The Prime Minister’s six flagship ‘core of the core’ schemes — including the Mahatma Gandhi National Rural Employment Guarantee Programme (MGNREGA) and the umbrella scheme for the development of scheduled castes — have received marginally higher budgetary allocations in the Interim Budget, with the focus shifting to the two new welfare schemes for unorganised labour and small farmers, announced this year.

Some ‘core sector’ schemes, including the much-hyped Swachh Bharat Mission and the Pradhan Mantri Awas Yojana (PMAY), have received lower allocations than in the previous year, although the increase in overall allocation for all 17 core-sector schemes is steeper (about 8 per cent higher than the previous year).

More in the kitty

Core schemes that have received considerably higher budgetary allocations this year include Jobs and Skill Development, the National Livelihood Mission, the umbrella Integrated Child Development scheme and the National Education Mission.

On an average, the flagship schemes, marked ‘core of the core’ by the government, have been allocated 4.5 per cent higher budgetary resources in 2019-20 at ₹81,183 crore, compared with the budgetary estimates of last year. But the allocation is actually lower than last year’s revised estimate of ₹84,361.7 crore.

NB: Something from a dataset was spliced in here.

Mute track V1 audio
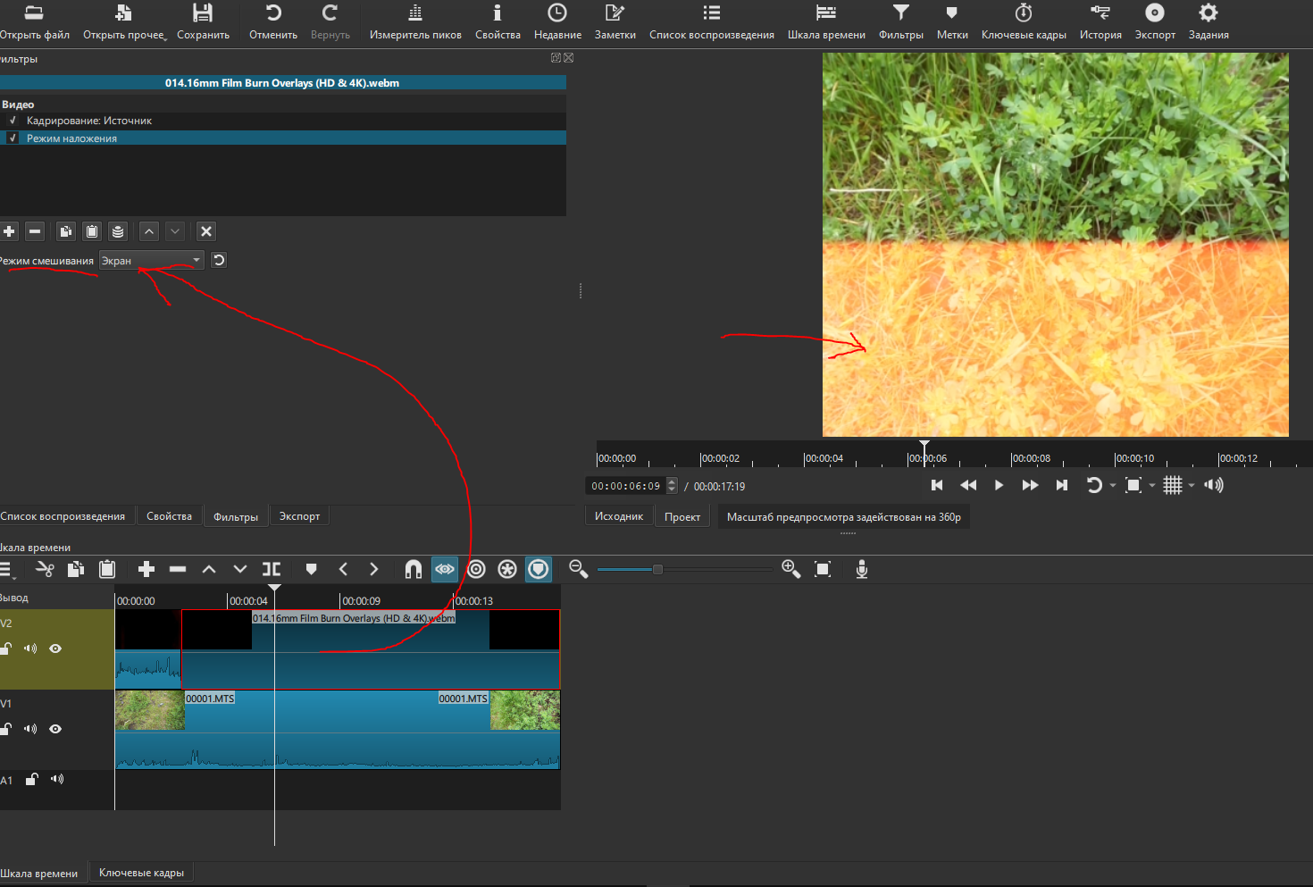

Stand-in Finance Minister Piyush Goyal announced in his speech that ₹60,000 crore was being provided for MGNREGA, an amount higher than last year’s budgetary estimate of ₹55,000 crore, but what he did not mention was that the amount actually used up in this demand-driven scheme was actually ₹61,084 crore (revised estimate for 2018-19). However, he added: “Additional amount will be provided if required.”

“During the period 2014-18, a total number of 1.53 crore houses have been built under the Pradhan Mantri Awas Yojana,” Goyal said.

Despite the impressive numbers, the PMAY has received an allocation of ₹25,853 crore compared with ₹26,405 crore in 2018, an almost 2 per cent decrease.

Cleaning up

Praising the Swachh Bharat Mission, Goyal highlighted its success: “With Swachh Bharat Mission, India has achieved over 98 per cent rural sanitation coverage. This is the largest behavioural-change national movement ever launched in India,” he said.

Allocation for this scheme, which is a pet project of Prime Minister Narendra Modi, however, has declined by about 28 per cent in 2019-20 to ₹12,750 crore.

Interestingly, while the budgetary allocation for Swachh Bharat Mission in 2018-19 was ₹17,843 crore, the actual use of the fund was much lower, with revised estimates for 2018-19 at ₹16,978 crore.